La pénurie de développeurs – alors que leur chômage progresse – se retrouve chez les éditeurs. Un sur deux exprime d’ailleurs une difficulté dans ses recrutements globaux.
Les chefs de projets, les architectes logiciels, les consultants métiers et les experts techniques complètent le panthéon des compétences recherchées (et non trouvées) par les éditeurs.
Un secteur qui se revendique « attractif »
Syntec Numérique souligne que le secteur est pourtant attractif – un constat contraire eut été étonnant de la part l’organisation professionnelle de l’écosystème numérique.
Plus de neuf emplois sur dix y sont pourvus en CDI (contre 70% sur l’ensemble de l’économie). Sept postes sur dix sont des emplois cadres (contre à peine 16% globalement en France). Et la rémunération annuelle brute moyenne (49.400 €) dépasse de 15K€ la moyenne nationale.
Malgré cette attractivité, « on se pique les talents entre nous », plaisante à moitié Gilles Mezari (Saaswedo, co-Président du Collège Editeurs de logiciels). « On pourrait avoir 25.000 recrutement supplémentaires », lache-t-il.
Former pour des emplois qui n’existent pas encore
Le diagnostic est encore plus critique si l’on ajoute que, comme le répètent Thierry Siouffi (Atos et co-Président du Collège ESN) et Godefroy de Bentzmann, (Devoteam et Président de Syntec Numérique) « 70% des métiers de demain n’existent pas encore aujourd’hui ».
Le contexte ne mine pas pour autant le moral des décideurs. Les chiffres d'affaires 2018 de l'IT en France devrait retrouver son niveau de 2011, d'après le président de l'association. « Le secteur des activités informatiques figure toujours parmi les plus confiants », confirme l’APEC dans une enquête trimestrielle sur l’emploi cadre. « Les perspectives favorables sur le marché dans les activités informatiques confirment ainsi une tendance de long terme ».
Mais ce contexte pousse Syntec Numérique à mettre la formation professionnelle – interne, des jeunes, et des sans-emplois – au cœur de ses priorités 2018 pour contenir la baisse continue des candidatures. Le nombre de réponses est passé de 33 par offres en 2014 à 23 en 2017.

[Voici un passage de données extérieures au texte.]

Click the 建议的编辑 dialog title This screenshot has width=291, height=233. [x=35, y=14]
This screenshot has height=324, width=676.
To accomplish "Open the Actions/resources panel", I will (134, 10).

Soumia Malinbaum, Syntec Numérique
« Le secteur consacre en moyenne 5 à 6% de sa masse salariale brute à la formation », relève Soumia Malinbaum (Keyrus, co-Présidente de la Commission Emploi, Formation, Education). Ce chiffre n’est que de 2,6% pour le reste de l’économie.
La co-présidente prévoit par ailleurs de nouvelles actions collectives pour « co-construire avec l’industrie les métiers de demain » sur la cybersécurité, sur l’open source (dont le « basculement commercial a eu lieu il y a 3 ans environ » dixit Godefroy de Bentzmann) et sur les langages de développement.
2018 : plus de femmes, plus de médecine
L’organisation prévoit également plusieurs actions de sensibilisation « dès l’école » pour augmenter à terme la mixité dans l’IT en France. « Il n’y a aujourd’hui que 27% de femmes dans le secteur », regrette Soumia Malinbaum, « et sensibiliser en entreprise, c’est trop tard ».
Syntec Numérique annonce que sa commission Femmes du Numérique travaillera sur le sujet avec le Cigref, plusieurs associations et un réseau d’écoles.
Toujours sur la formation, Godefroy de Bentzmann espère que le lobbying de Syntec Numérique aboutira à la concrétisation de la simplification de l’accès à la formation pour tous.
Il attend également que la transformation du système de santé deviennent une réalité (télémédecine, parcours de santés, Groupements hospitaliers de territoire) à partir de l’année prochaine, ce qui devrait amener un nouveau relais de croissance – et d’embauches – pour ses adhérents.